SOURCE EXTRACT:

As for Mother Teresa, her experience ties into a very long tradition. The experience of desolation, dereliction, loss of God—that all goes deep into the mystical tradition, far back into the patristic period with people like Gregory the Great, and it’s always based on Scripture. That’s what Christ underwent on the Cross, that’s what Job underwent in his trials in the Old Testament. Mother Teresa’s form of this experience is her own; it’s different from John of the Cross’s, for example. Thérèse of Lisieux spent the last year and a half of her life feeling like there wasn’t a heaven. She couldn’t feel heaven. She continued to believe and to practice, but she goes through this dark period of dereliction. John of the Cross’s Dark Night is another form of that. It’s a crucial part of the whole mystical tradition: the experience that those who love God the most often have the feeling that they’ve lost him or he’s lost them—he’s abandoned them.
KW: Let’s look at the other side of the mystical life. You’ve written a lovely short book on the Summa Theologiae, in which Thomas Aquinas names humankind’s summum bonum the “Beatific Vision.” Would you say, then, that the Christian mystic seeks, and may partially experience, a foretaste of the Beatific Vision in this life?
BM: I think that’s the general teaching of the mystics—that is, that mystical consciousness and the interior gifts can reach the level of a foretaste of the Beatific Vision. However, they’ll never attain the full Beatific Vision as long as they’re in this life.
KW: The Beatific Vision suggests a static gazing at God. Is there anything we can learn from the mystics that would render this visual image more dynamic?
BM: Yes, I think there is a very important strain in the mystical tradition that indicates that there’s nothing static about the Beatific Vision. The great Eastern mystic Gregory of Nyssa talked about it as epektasis. This is a Greek word meaning “stretching forth always,” and he bases it on Philippians 3:13. Paul talks about always stretching forward toward God. Gregory understands that to mean that in this life and even in the heavenly life, you can never get enough of God. God is infinite and we remain finite. So there’s always a constant movement into the divine infinity. Even in heaven, we may be perfectly satisfied, but we’ll be eternally unsatisfied too. God is infinitely beyond you, no matter how far you go.
KW: Does the mystical life require preparation? The Apostle Paul, for example, had a mystical experience of Christ on the road to Damascus with apparently no advanced preparation.
BM: Yes, of course there are examples of Christian mystics like Paul who experienced a sudden moment of grace. But those I think are the exceptions. Typically, mystics are trained by asceticism, prayer, reading, spiritual direction, and so forth. Mysticism is a process. It requires preparation. It also involves a moment of some kind of direct consciousness of God. And then it involves the effects of all the elements of the process on that person’s life. It’s meant to be transformative—to make people different, both in themselves and in how they relate to other people. I prefer the word “consciousness” to “experience” because consciousness involves thinking and loving and decision-making, as well as experience and feeling.
KW: What is the relationship between will and intellect or, better perhaps, between love and knowledge in the mystical life?

DATA PROVIDED:
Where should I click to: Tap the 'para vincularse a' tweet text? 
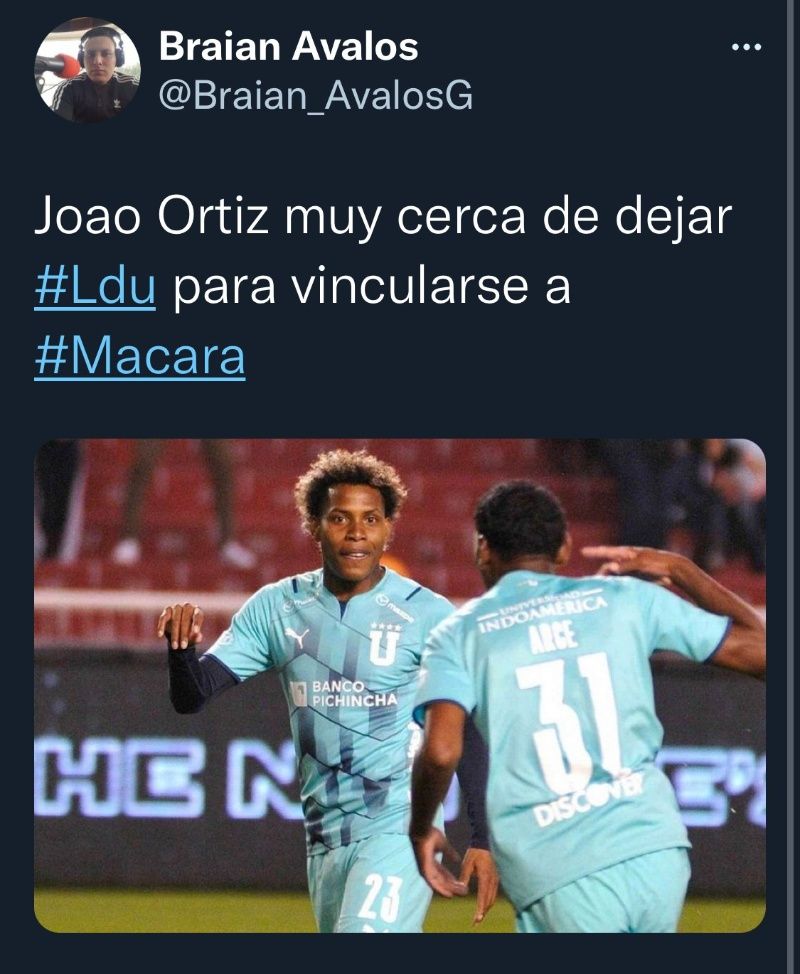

EXERCISE INSTRUCTIONS: Pick up the interview on Christian mysticism after its last line and carry it forward.

OUTPUT:
BM: Both are necessary. The relationship is complicated and has differed over the centuries. The Christian definition of God in 1 John 4:16 is “God is love.” And the person who abides in love abides in God, and God in him. So for Christians, the love of God is always more important. Why? Because we cannot understand God, really, but we can love God. But that doesn’t mean you give up your mind by engaging in the mystical path, because the intellect and what we can understand of God is a part of that journey toward God, which ends in love and whatever kind of understanding God will give us. So there’s an intimate relationship between intellect and will throughout the course of the Christian tradition. It’s spelled out in different ways, so you can’t give one answer and say, “This is what the mystics think it is.”
KW: Theologians distinguish between the apophatic, which focuses on the unknowability of God, and the cataphatic, which stresses the analogies between God and what he has created. I think of what John of the Cross wrote—“God is no thing”—as an instance of the first, and the opening lines of Hopkins’s poem “God’s Grandeur” as a wonderful example of the second. But it seems to me that a comprehensive concept of Christian mysticism must embrace both.
BM: Oh, I agree fully. We need both the cataphatic, which is “yes saying,” and the apophatic, which is “no saying.” The cataphatic because we have to say something about God, however inadequate it is. So we talk about God from the things that we know that he created, because they’re in some way a reflection of him. And then the apophatic is saying, “No, God is not really like created things.” So both the apophatic and the cataphatic are necessary, and all mystics have been both apophatic and cataphatic. That’s the first principle I teach on this issue.
KW: And the second?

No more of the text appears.